* **PROBLEM DETAILS**
Let the answer be the lines from the one with "Image resolution: width=600" to the end of the entries, copied exactly with both boundary lines kept.

[[ SOURCE MATERIAL, beginning ]]

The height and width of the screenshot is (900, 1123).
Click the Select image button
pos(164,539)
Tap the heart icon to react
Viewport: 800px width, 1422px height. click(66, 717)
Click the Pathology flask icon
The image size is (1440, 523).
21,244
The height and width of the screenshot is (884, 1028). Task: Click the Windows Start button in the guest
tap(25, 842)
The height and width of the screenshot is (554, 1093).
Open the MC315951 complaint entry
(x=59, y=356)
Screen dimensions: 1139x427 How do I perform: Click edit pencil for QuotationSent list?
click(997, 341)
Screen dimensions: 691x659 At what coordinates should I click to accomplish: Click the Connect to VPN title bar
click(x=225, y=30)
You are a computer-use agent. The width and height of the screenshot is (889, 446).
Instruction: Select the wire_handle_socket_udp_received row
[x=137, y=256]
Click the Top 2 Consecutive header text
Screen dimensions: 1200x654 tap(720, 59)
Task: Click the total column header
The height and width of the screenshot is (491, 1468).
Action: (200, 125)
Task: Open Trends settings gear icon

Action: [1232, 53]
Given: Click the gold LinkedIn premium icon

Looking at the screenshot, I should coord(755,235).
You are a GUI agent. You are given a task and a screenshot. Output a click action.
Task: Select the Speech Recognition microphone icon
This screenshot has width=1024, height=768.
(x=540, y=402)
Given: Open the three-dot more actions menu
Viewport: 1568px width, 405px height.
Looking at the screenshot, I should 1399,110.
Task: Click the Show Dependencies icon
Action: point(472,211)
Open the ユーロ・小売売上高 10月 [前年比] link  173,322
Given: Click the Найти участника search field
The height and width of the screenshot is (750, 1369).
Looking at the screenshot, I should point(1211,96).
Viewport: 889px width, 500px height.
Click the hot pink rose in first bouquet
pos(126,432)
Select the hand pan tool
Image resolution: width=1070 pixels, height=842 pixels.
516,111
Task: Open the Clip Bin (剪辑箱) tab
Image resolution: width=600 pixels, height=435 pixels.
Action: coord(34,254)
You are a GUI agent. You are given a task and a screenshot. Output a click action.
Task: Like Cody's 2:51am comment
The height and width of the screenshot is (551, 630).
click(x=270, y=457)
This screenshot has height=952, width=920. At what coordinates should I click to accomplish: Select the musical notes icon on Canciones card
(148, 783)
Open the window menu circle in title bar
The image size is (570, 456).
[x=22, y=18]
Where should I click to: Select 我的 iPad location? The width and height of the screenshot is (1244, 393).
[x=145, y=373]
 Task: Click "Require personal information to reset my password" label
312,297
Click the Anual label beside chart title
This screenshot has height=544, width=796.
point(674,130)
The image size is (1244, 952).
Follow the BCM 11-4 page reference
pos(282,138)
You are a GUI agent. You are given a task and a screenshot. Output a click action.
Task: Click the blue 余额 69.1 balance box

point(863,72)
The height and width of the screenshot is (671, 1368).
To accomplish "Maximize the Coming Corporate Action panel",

[[ SOURCE MATERIAL, end ]]

* **YOUR RESPONSE**
Image resolution: width=600 pixels, height=435 pixels.
Action: coord(34,254)
You are a GUI agent. You are given a task and a screenshot. Output a click action.
Task: Like Cody's 2:51am comment
The height and width of the screenshot is (551, 630).
click(x=270, y=457)
This screenshot has height=952, width=920. At what coordinates should I click to accomplish: Select the musical notes icon on Canciones card
(148, 783)
Open the window menu circle in title bar
The image size is (570, 456).
[x=22, y=18]
Where should I click to: Select 我的 iPad location? The width and height of the screenshot is (1244, 393).
[x=145, y=373]
 Task: Click "Require personal information to reset my password" label
312,297
Click the Anual label beside chart title
This screenshot has height=544, width=796.
point(674,130)
The image size is (1244, 952).
Follow the BCM 11-4 page reference
pos(282,138)
You are a GUI agent. You are given a task and a screenshot. Output a click action.
Task: Click the blue 余额 69.1 balance box

point(863,72)
The height and width of the screenshot is (671, 1368).
To accomplish "Maximize the Coming Corporate Action panel",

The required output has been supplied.